"""

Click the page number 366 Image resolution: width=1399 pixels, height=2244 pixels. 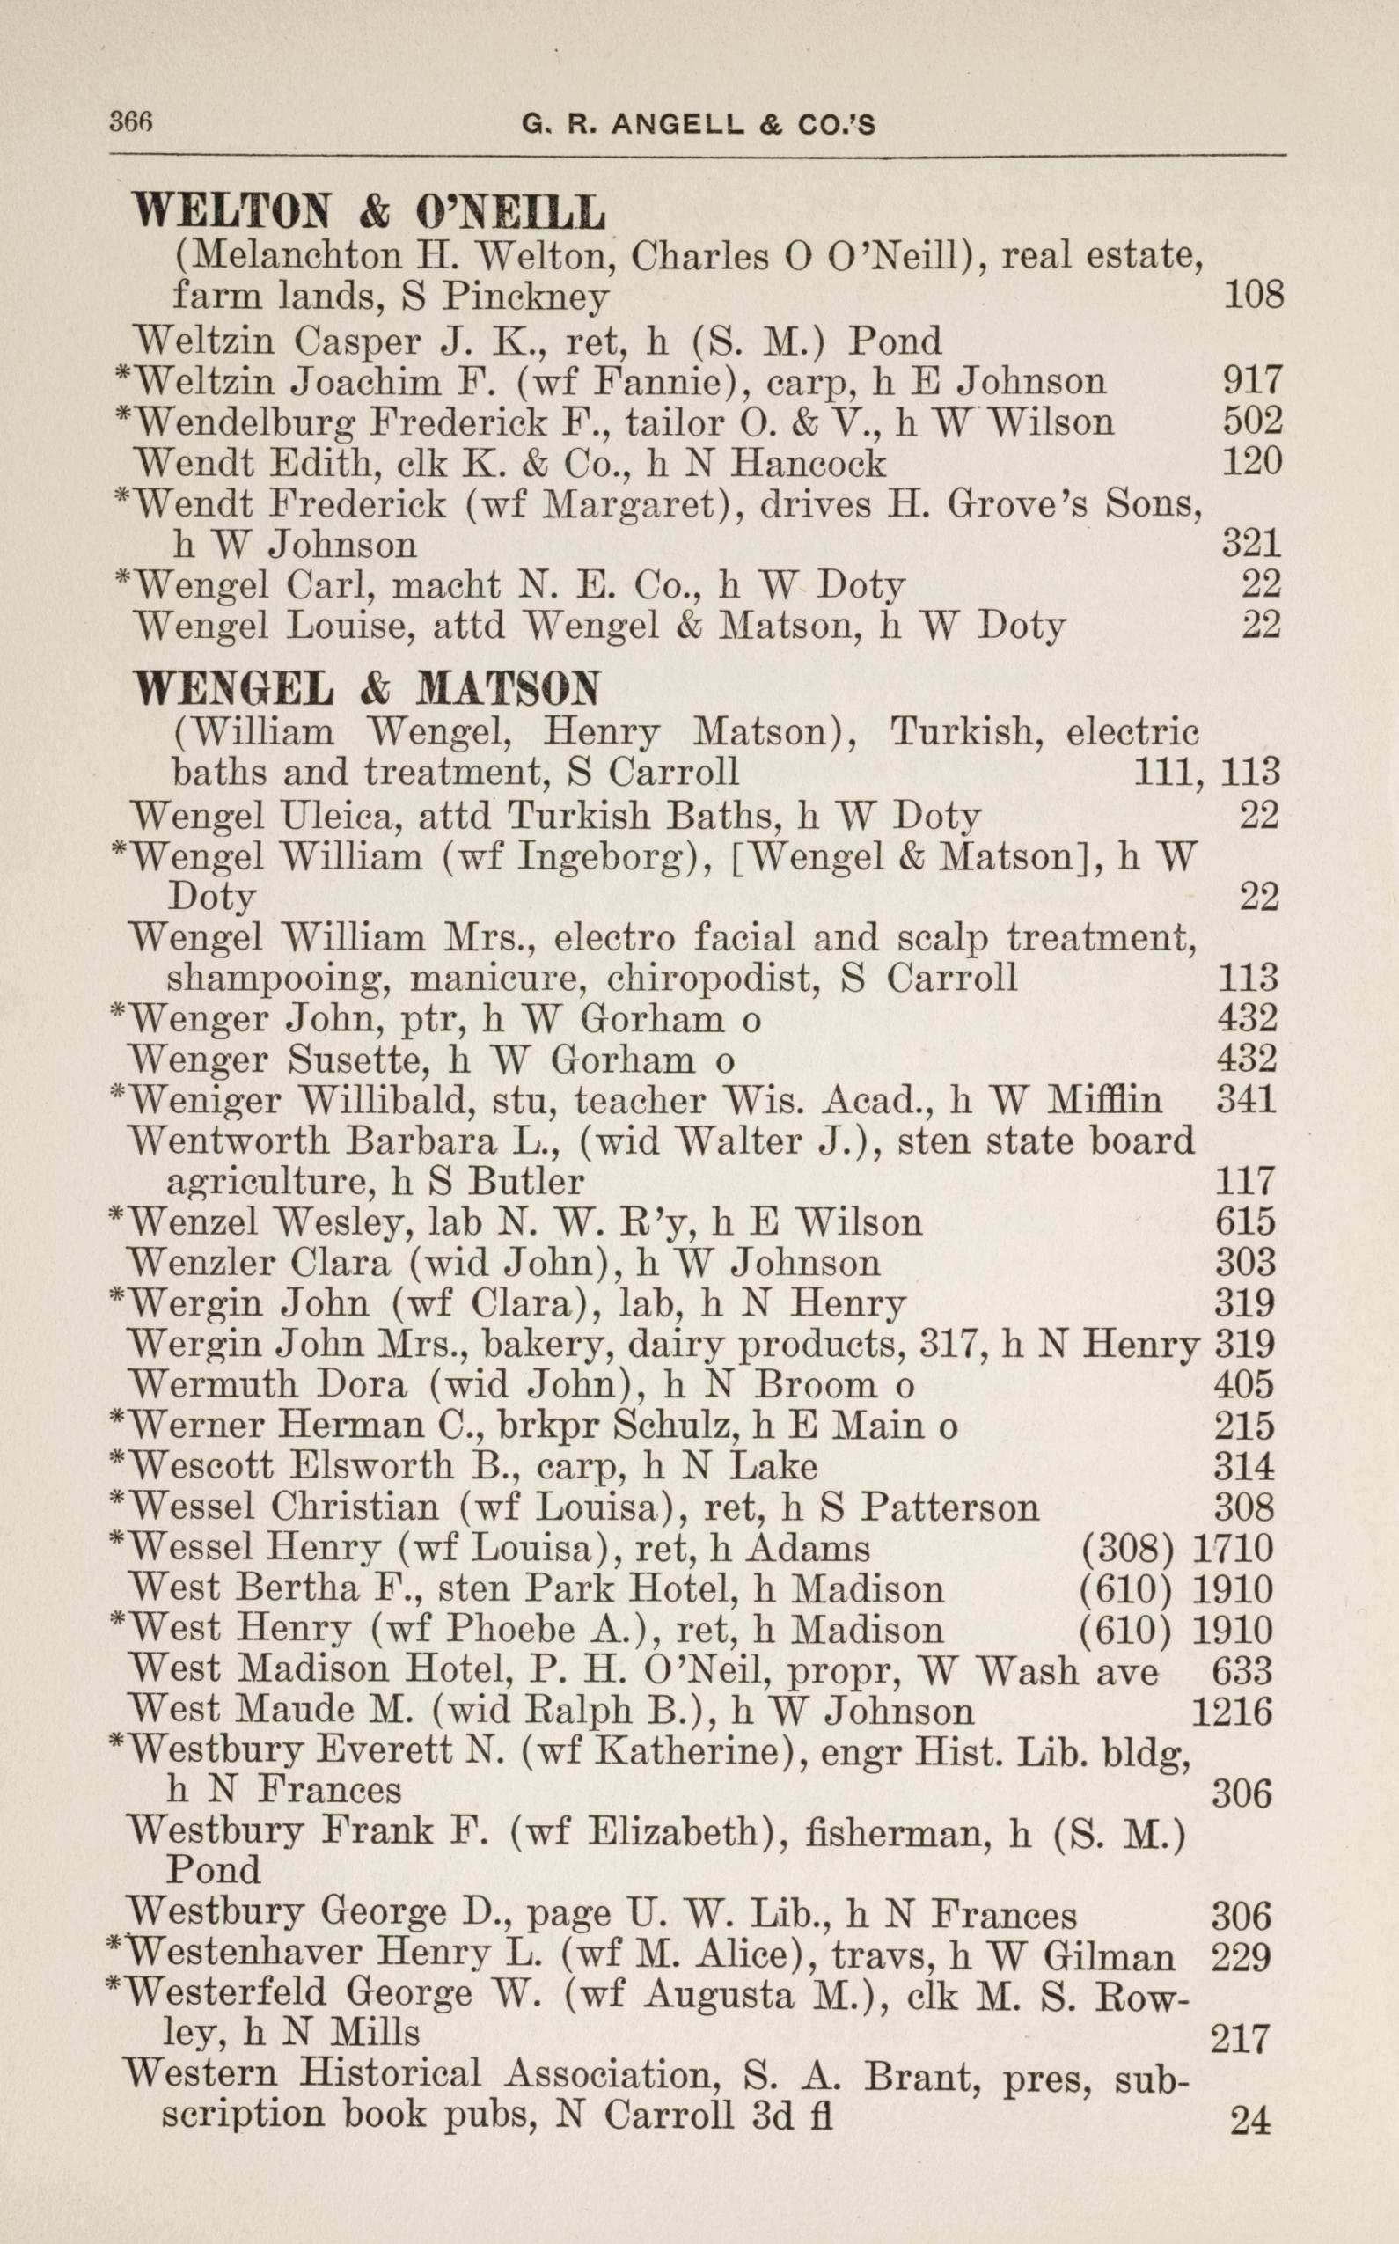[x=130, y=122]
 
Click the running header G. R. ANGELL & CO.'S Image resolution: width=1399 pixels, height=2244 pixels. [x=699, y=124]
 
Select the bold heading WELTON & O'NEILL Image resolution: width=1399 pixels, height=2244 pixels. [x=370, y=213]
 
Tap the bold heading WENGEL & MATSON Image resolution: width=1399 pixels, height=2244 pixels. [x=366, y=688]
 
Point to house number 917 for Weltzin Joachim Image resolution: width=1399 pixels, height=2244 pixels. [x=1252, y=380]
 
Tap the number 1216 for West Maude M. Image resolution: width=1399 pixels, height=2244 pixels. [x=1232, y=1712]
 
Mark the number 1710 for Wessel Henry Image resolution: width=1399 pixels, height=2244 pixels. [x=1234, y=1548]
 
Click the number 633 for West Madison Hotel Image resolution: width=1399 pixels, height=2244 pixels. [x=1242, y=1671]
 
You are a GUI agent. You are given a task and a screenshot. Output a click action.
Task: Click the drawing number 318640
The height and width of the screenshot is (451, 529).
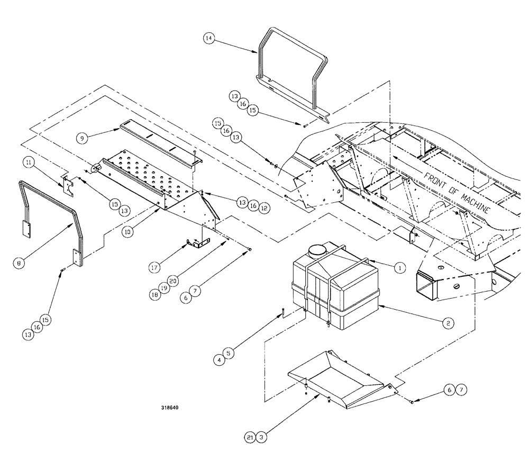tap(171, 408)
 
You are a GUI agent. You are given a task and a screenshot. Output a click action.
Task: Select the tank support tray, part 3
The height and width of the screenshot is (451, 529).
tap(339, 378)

"""

• [Exercise aim]
Write out the data again, from the line with "Tap the bold" up to and including the line with "Point to house", and nothing else. Keep the requests as they are, but scale every coordinate in the answers by 0.85 and round to whole numbers, with halves rounding up.

• [Answer for the task]
Tap the bold heading WENGEL & MATSON Image resolution: width=1399 pixels, height=2244 pixels. [x=311, y=585]
 
Point to house number 917 for Weltzin Joachim Image resolution: width=1399 pixels, height=2244 pixels. [x=1064, y=323]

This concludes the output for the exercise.